GOAL OF THE EXERCISE — Could you retype every line of the material below word for word, leaving the pictures out of your answer?

AVAILABLE DATA —
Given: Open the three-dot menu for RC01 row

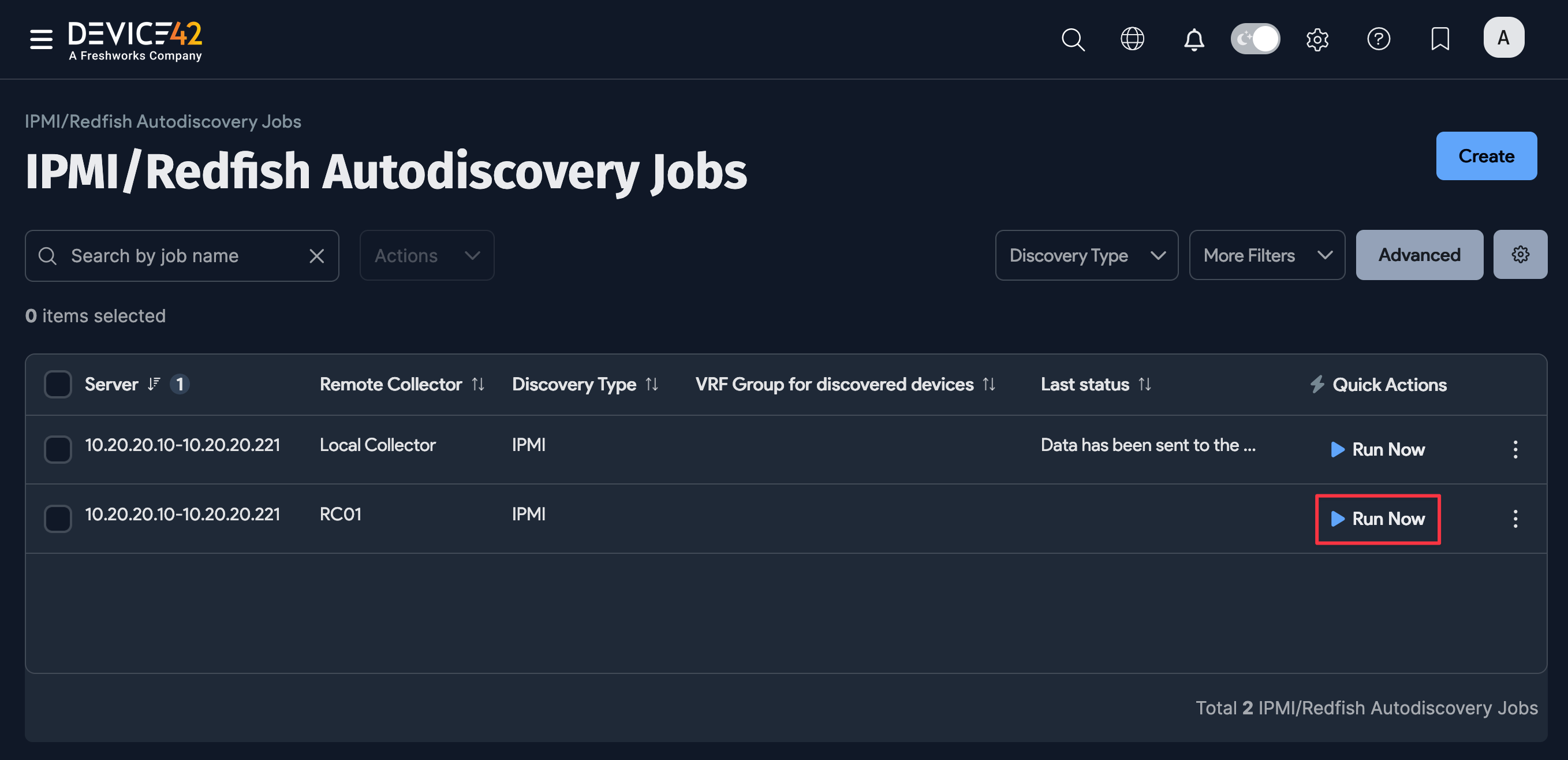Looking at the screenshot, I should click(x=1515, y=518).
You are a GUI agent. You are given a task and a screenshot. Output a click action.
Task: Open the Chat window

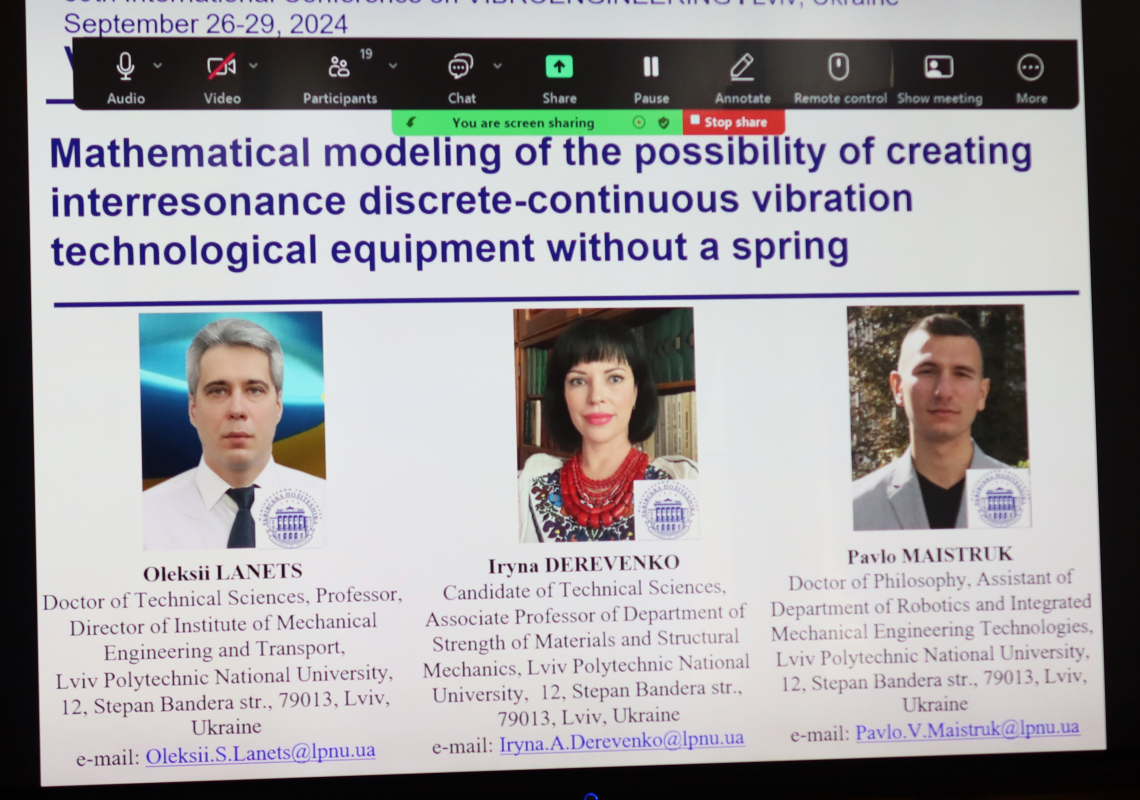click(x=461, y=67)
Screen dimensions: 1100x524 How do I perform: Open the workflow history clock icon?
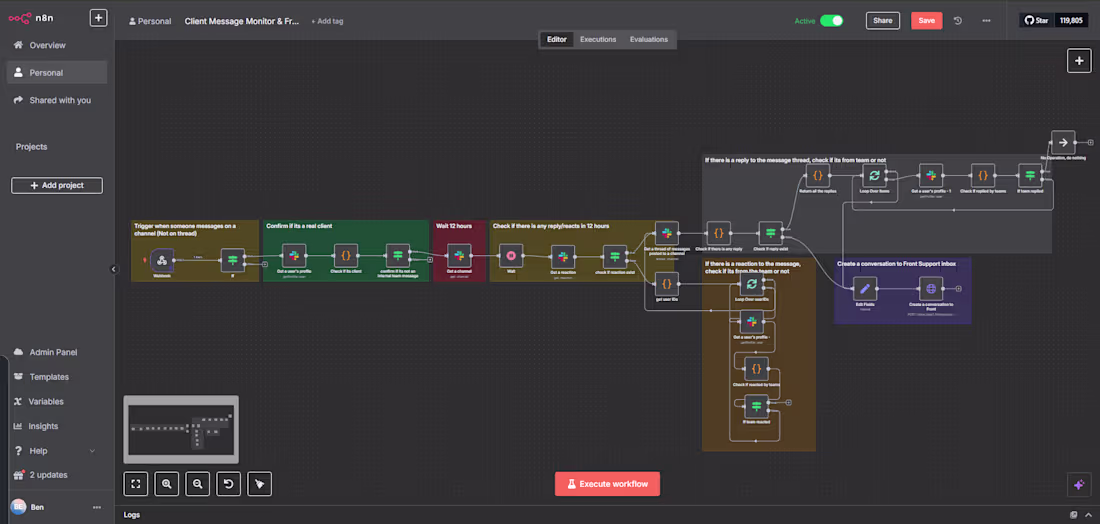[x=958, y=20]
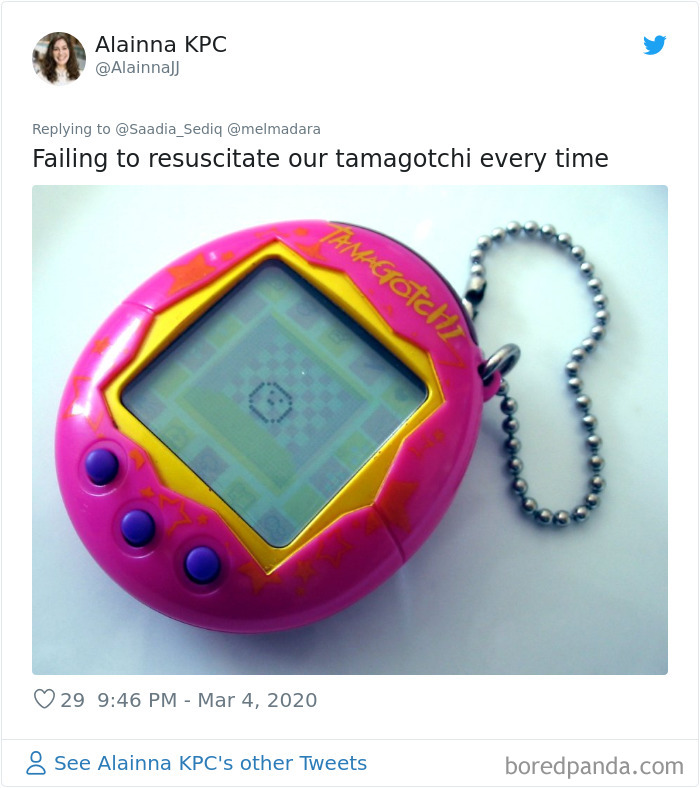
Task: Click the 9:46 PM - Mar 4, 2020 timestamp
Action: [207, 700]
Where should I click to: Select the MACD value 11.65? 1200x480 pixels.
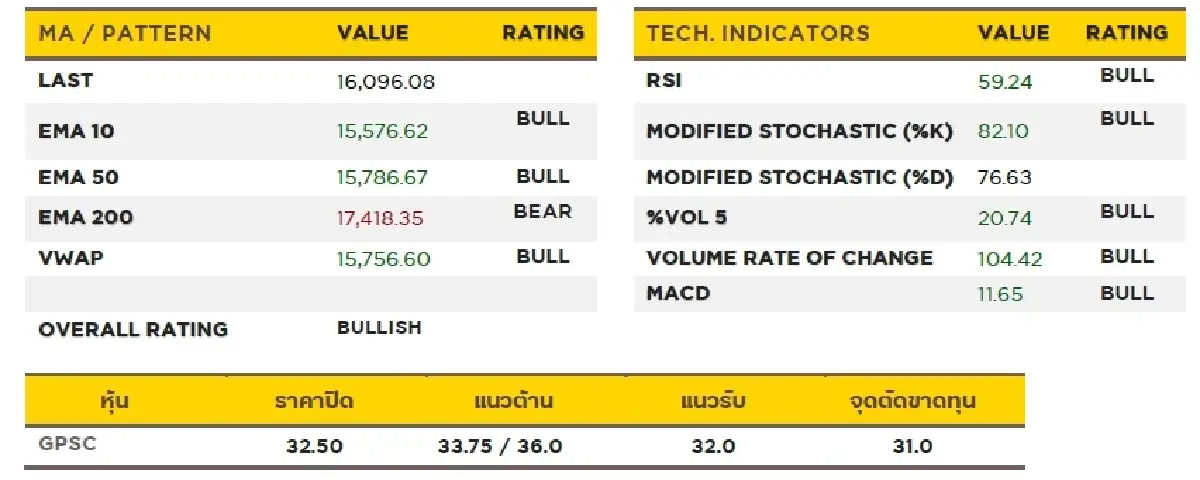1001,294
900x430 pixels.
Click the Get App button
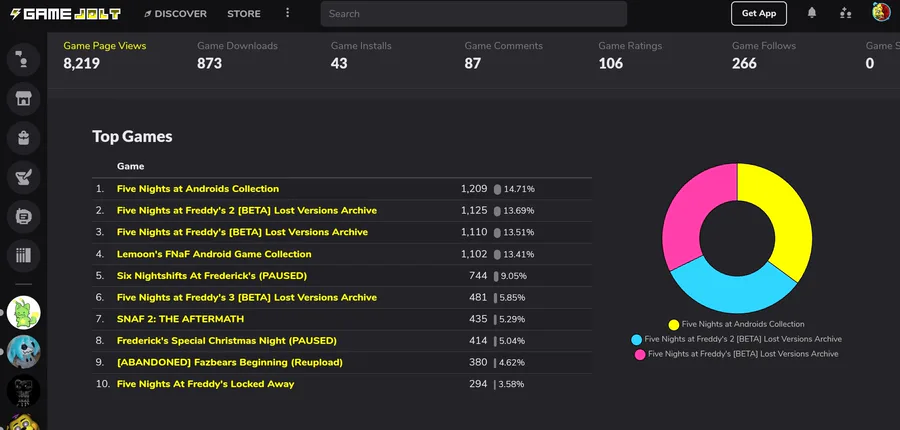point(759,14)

PROBLEM SOLUTION —
Given: Open the three-dot menu for RC01 row

Looking at the screenshot, I should click(x=1515, y=518).
You are a GUI agent. You are given a task and a screenshot. Output a click action.
Task: Open the Chat window

click(x=461, y=67)
Screen dimensions: 1100x524 How do I perform: Open the workflow history clock icon?
[x=958, y=20]
Task: Click the 9:46 PM - Mar 4, 2020 timestamp
Action: [207, 700]
Where should I click to: Select the MACD value 11.65? 1200x480 pixels.
1001,294
900x430 pixels.
Click the Get App button
point(759,14)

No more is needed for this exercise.